Enfim, se você está repetindo um mesmo treino, e mesmo com dois, três, quem sabe até quatro dias de descanso não está conseguindo evoluir, seja aumentando a carga ou conseguindo fazer um maior número de repetições com a mesma carga, isso é um bom indicativo de que você pode não estar se recuperando completamente do treino anterior.

Se, ao invés de aumentar, você perceber que está regredindo nas cargas ou no volume/repetições, ou mesmo perdendo massa magra, é um indício ainda mais forte de recuperação inadequada e de que talvez o treino realizado possa ser o seu Tmin.

Cansaço frequente, falta de vontade de treinar, fadiga e irritabilidade podem ser outros sinais de má recuperação ou mesmo de overtraining, caso você já venha treinando há algum tempo. Talvez o tipo de treino que você está fazendo não seja o ideal para você, ainda que ele costume funcionar bem para a maioria das pessoas.

Se isso também funcionaria para mulheres é uma boa pergunta, porém ainda sem resposta. Por via das dúvidas, eu aconselharia monitorar as mesmas respostas ao treino, procurando evitar protocolos que promovessem desfechos negativos (perda de força e massa magra).

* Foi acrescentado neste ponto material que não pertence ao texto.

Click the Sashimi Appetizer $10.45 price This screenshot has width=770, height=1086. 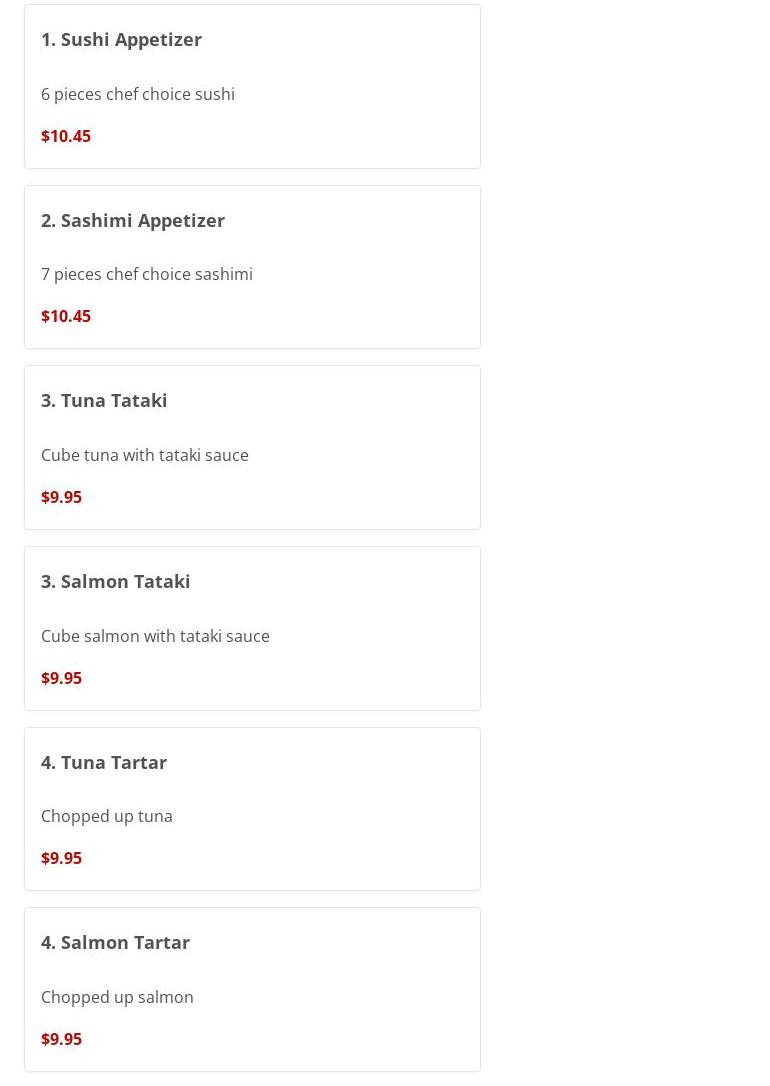66,316
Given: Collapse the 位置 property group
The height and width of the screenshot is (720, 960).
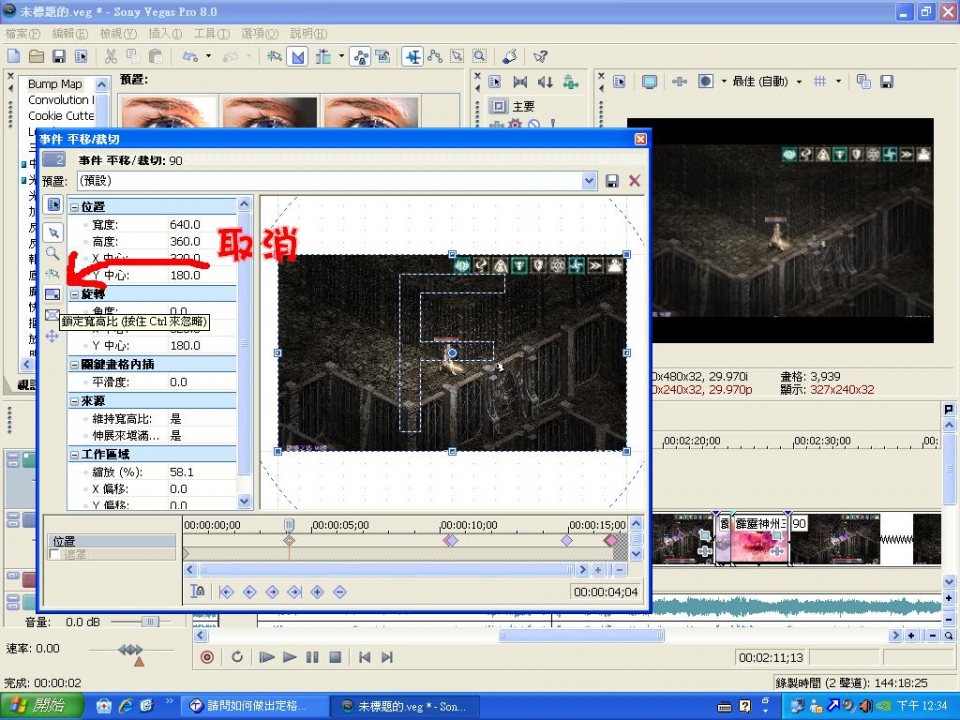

Outros estresses da vida diária, como falta de sono, má-alimentação, trabalho e relacionamentos, também podem afetar seu cortisol e sua recuperação, então as circunstâncias da sua vida devem ser levadas em conta.

Afinal,

“Eu sou eu e minhas circunstâncias” – já diria José Ortega y Gasset.



Fontes:
1. Beaven CM, Cook CJ, Gill ND. “Significant strength gains observed in rugby players after specific resistance exercise protocols based on individual salivary testosterone responses”. J Strength Cond Res. 2008 Mar;22(2):419-25.
2. Beaven CM, Gill ND, Cook CJ. “Salivary testosterone and cortisol responses in professional rugby players after four resistance exercise protocols”. J Strength Cond Res. 2008 Mar;22(2):426-32.